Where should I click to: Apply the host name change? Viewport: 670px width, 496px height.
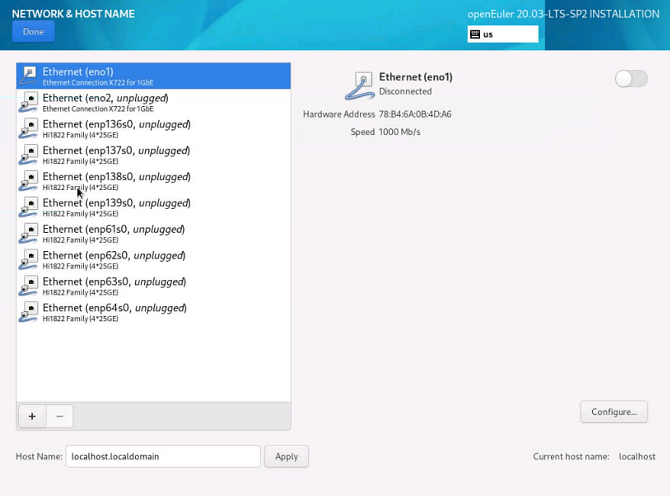coord(286,456)
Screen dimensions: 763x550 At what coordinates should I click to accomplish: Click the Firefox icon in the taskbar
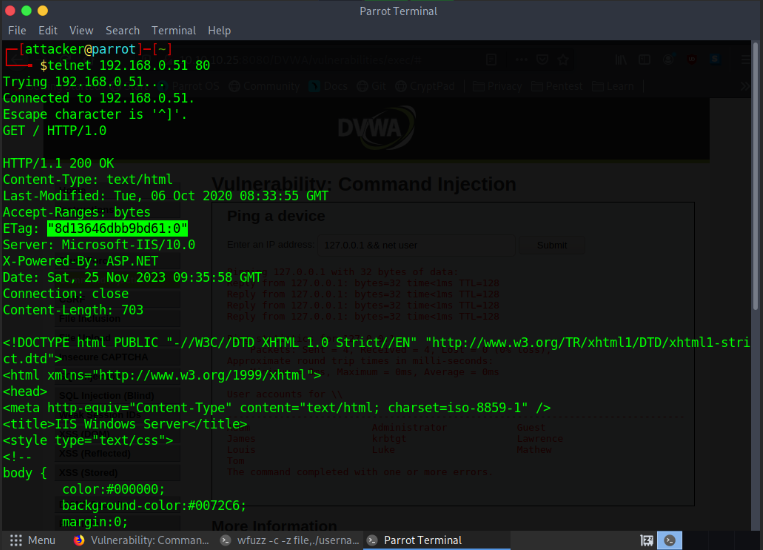[x=78, y=540]
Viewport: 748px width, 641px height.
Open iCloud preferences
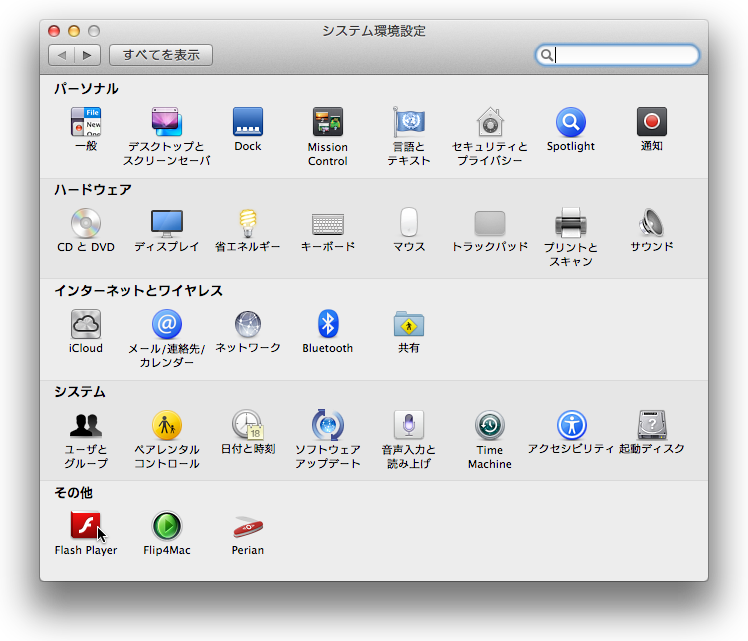pyautogui.click(x=86, y=325)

# [Task to complete]
Whenever you reach a picture, pass over it; print all the other material exactly.

# [Task response]
Where should I click to: Apply the host name change? Viewport: 670px width, 496px height.
coord(286,456)
Screen dimensions: 763x550 At what coordinates should I click to accomplish: Click the Firefox icon in the taskbar
[x=78, y=540]
Viewport: 748px width, 641px height.
Open iCloud preferences
pyautogui.click(x=86, y=325)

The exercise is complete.